__WHAT NEEDS TO BE DONE__: Copy out each line containing "Switch" from the entries below.

__RECORDED INFORMATION__:
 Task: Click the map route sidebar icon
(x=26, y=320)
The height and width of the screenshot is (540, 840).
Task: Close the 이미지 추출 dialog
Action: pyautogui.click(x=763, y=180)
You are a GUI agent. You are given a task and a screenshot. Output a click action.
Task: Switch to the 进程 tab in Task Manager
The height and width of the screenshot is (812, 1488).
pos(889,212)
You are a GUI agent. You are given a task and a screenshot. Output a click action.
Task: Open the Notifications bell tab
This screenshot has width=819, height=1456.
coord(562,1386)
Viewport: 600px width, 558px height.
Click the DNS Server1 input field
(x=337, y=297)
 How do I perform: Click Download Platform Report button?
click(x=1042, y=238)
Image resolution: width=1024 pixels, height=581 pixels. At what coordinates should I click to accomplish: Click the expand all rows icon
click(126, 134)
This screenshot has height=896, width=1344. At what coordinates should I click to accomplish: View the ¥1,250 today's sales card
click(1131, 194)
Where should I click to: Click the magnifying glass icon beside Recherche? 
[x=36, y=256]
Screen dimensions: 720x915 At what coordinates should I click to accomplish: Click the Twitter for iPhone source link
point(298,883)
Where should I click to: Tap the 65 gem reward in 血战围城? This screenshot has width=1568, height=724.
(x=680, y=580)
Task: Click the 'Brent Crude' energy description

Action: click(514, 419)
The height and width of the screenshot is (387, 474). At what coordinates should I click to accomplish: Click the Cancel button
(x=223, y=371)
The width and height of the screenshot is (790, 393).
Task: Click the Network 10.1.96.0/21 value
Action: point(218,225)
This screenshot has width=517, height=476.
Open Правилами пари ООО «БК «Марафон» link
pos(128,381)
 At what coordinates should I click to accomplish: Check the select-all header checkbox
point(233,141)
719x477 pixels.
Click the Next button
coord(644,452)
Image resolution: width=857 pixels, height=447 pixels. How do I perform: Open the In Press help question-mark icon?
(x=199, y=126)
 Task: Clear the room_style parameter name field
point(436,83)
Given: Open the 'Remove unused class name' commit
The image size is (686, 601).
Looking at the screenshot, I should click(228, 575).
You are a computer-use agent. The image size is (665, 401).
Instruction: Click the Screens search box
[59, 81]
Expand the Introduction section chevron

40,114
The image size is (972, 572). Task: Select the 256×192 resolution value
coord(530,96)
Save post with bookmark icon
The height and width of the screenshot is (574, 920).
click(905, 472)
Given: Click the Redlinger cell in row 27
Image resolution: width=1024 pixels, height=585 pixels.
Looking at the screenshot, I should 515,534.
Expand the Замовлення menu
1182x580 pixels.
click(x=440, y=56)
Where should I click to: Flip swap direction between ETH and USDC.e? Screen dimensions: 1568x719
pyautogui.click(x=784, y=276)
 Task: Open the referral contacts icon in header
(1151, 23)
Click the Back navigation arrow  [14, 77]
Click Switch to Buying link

__REPLY TO THE TASK__:
Task: Switch to the 进程 tab in Task Manager
Click Switch to Buying link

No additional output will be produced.